On the beach front itself the landing area was missed, catapulting US forces nearly 2,000 yards South of the intended coordinates, thus placing them that much farther away from the German insurgents and unable to direct covering fire or materially add to the operation.

Casualties at day's end are nothing short of horrific; at least 8,000 and possibly as many as 9,000 were wounded in the haphazardly coordinated attack, which seems to have no unifying purpose or intent. Of this number at least 3,000 have been estimated as having been killed, making June 6th by far, the worst single day of the war which has dragged on now - with no exit strategy in sight - as the American economy still struggles to recover from Herbert Hoover's depression and its 25% unemployment.

Military spending has skyrocketed the national debt into uncharted regions, lending another cause for concern. When and if the current hostilities finally end it may take generations for the huge debt to be repaid.
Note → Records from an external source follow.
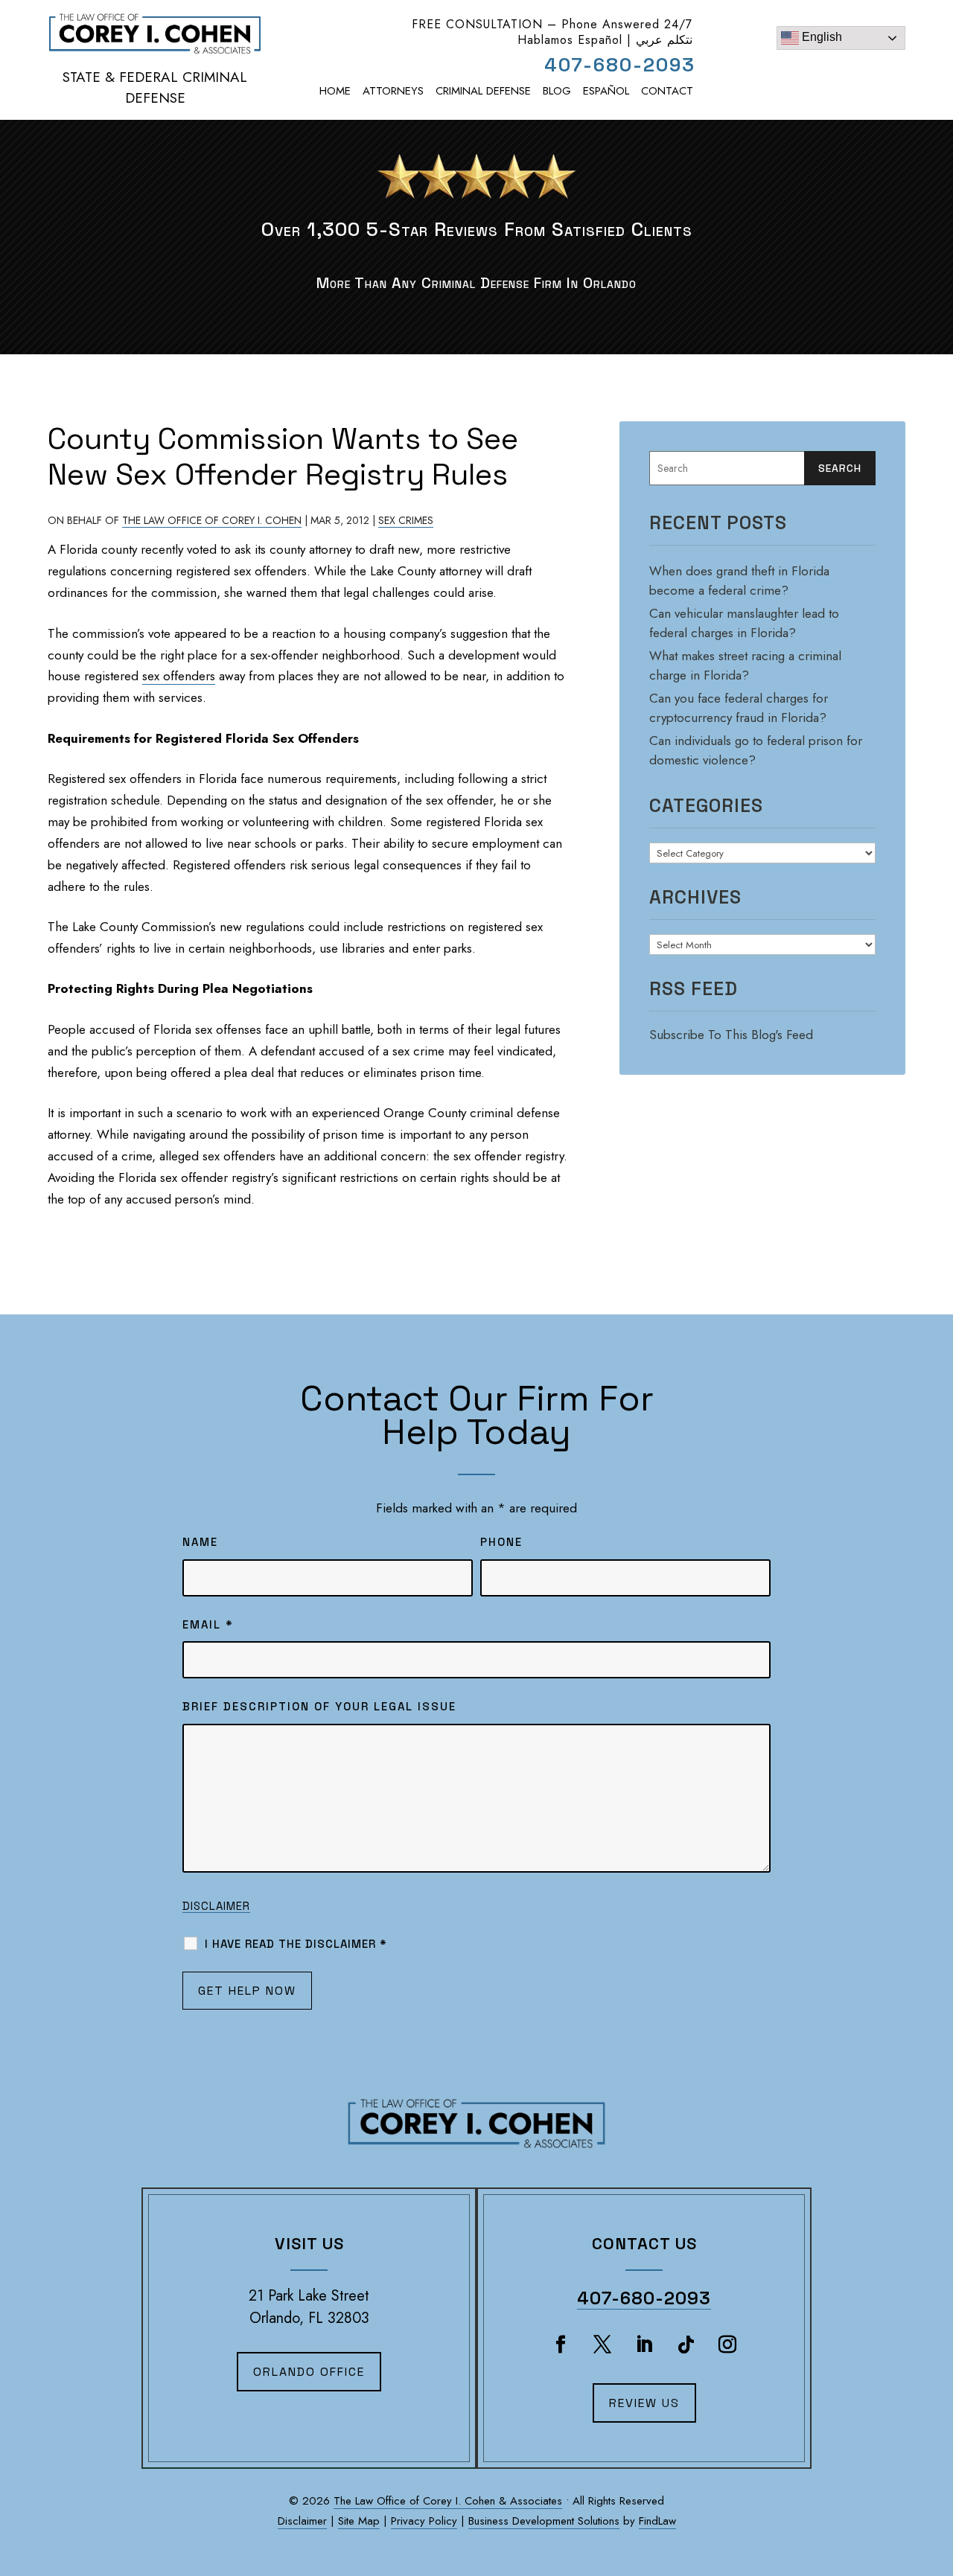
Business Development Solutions (543, 2521)
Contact (667, 91)
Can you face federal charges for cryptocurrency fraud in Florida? (738, 707)
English (820, 37)
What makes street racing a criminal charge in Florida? (745, 665)
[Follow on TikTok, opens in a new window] (686, 2344)
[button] (934, 2488)
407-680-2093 (619, 64)
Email (208, 1624)
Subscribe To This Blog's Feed (731, 1034)
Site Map (359, 2521)
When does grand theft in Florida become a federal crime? (739, 580)
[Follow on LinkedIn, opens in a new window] (644, 2344)
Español (606, 91)
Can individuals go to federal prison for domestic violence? (755, 750)
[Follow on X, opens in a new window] (602, 2344)
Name (200, 1542)
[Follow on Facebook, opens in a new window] (561, 2344)
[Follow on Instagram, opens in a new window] (727, 2344)
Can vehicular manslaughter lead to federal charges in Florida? (744, 623)
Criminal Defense (483, 91)
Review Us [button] (644, 2403)
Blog (557, 91)
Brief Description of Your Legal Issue (319, 1706)
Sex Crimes (405, 520)
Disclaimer (216, 1906)
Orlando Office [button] (309, 2372)
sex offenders (178, 676)
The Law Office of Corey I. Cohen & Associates (448, 2501)
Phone (501, 1542)
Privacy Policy (424, 2521)
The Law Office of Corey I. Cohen (212, 520)
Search (839, 468)
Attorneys (393, 91)
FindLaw (657, 2521)
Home (335, 91)
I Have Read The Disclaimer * (296, 1944)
On the planning end of things, experts wonder privately if enough troops were committed to the initial offensive and whether at least another 100,000 troops should have been added to the force structure before such an audacious undertaking. Communication problems also have made their presence felt making that an area for further investigation by the appropriate governmental committees.
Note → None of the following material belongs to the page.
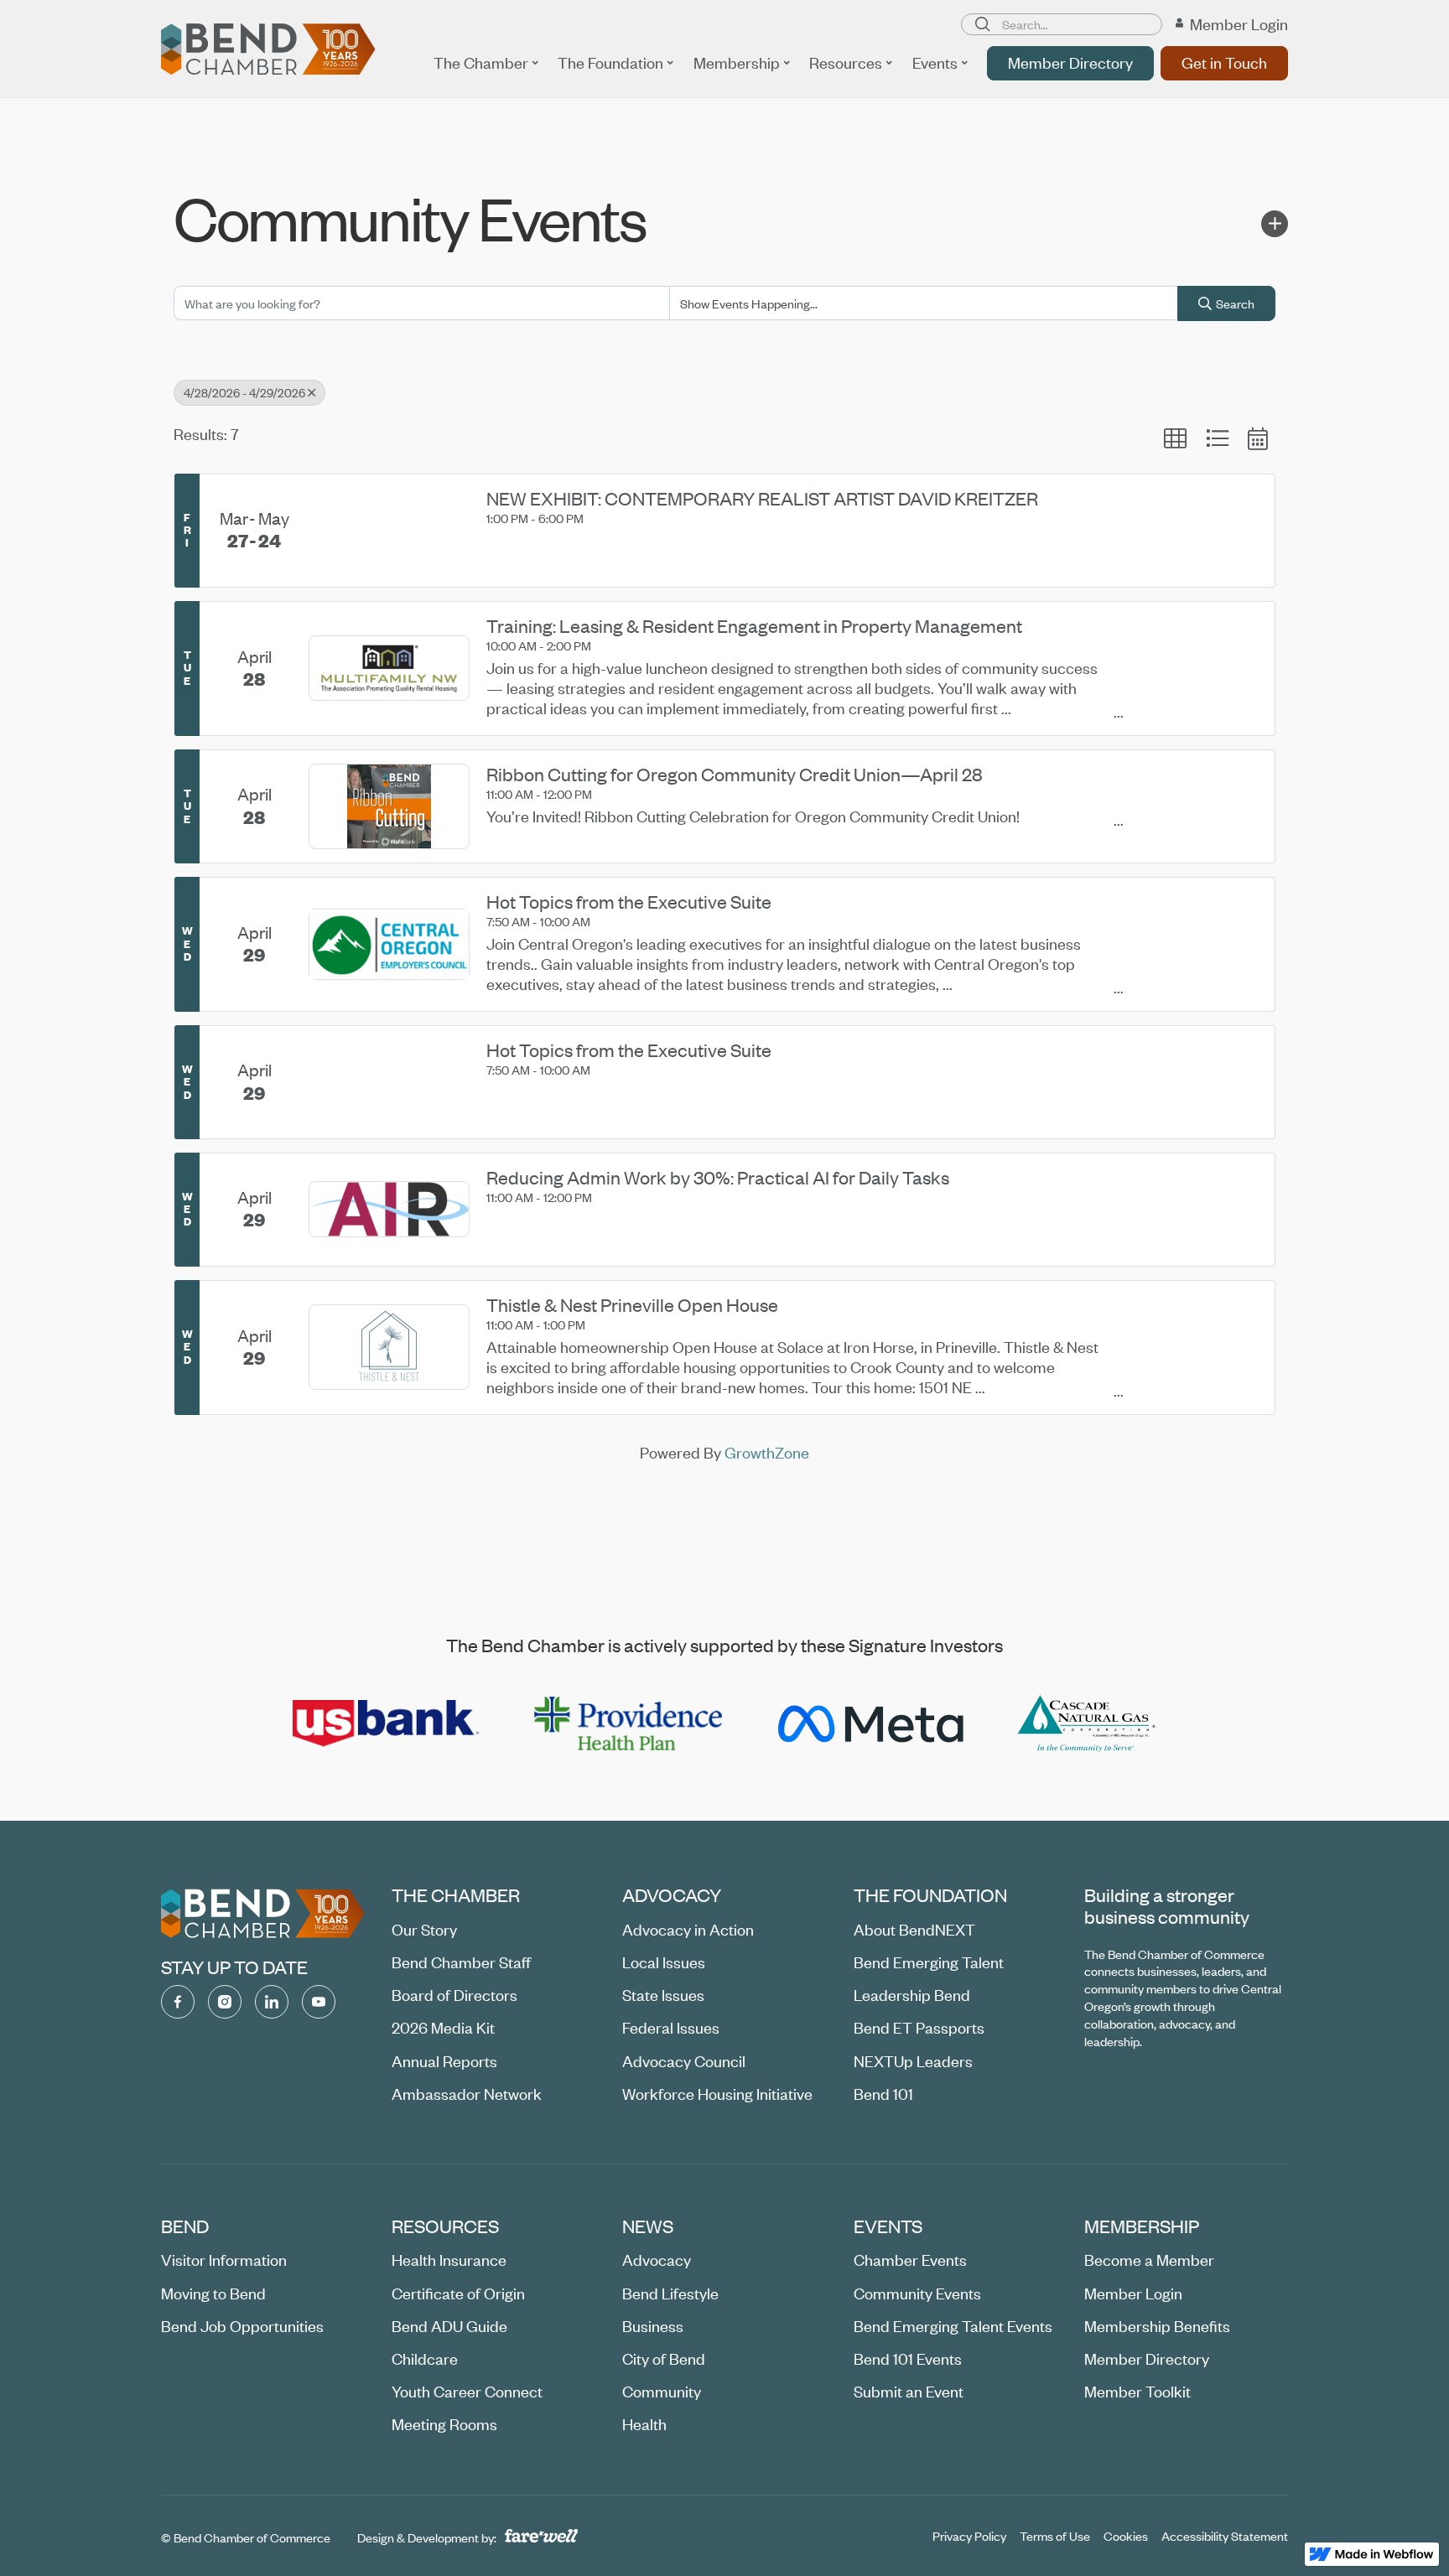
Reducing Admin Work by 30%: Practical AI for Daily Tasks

On the home front, questions and concern have been voiced. A telephone poll has shown dwindling support for the wheel-chair bound Commander In Chief, which might indicate a further erosion of support for his now three year-old global war.

Of course the President's precarious health has always been a question. He has just recently recovered from pneumonia and speculation persists whether or not he has sufficient stamina to properly sustain the war effort. This remains a topic of furious discussion among those questioning his competency.

Today's costly and chaotic landing compounds the President's already large credibility problem.

More darkly, this phase of the war, commencing less than six months before the next general election, gives some the impression that Roosevelt may be using this offensive simply as a means to secure re-election in the fall.

Underlining the less than effective Ally attack, German casualties - most of them innocent and hapless conscripts - seem not to be as severe as would be imagined. A German minister who requested anonymity stated categorically that "the aggressors were being driven back into the sea amidst heavy casualties, the German people seek no wider war."

"The news couldn't be better," Adolph Hitler said when he was first informed of the D-Day assault earlier this afternoon. "As long as they were in Britain we couldn't get at them. Now we have them where we can destroy them."

German minister Goebbels had been told of the Allied airborne landings at 0400 hours.

"Thank God, at last," he said. "This is the final round."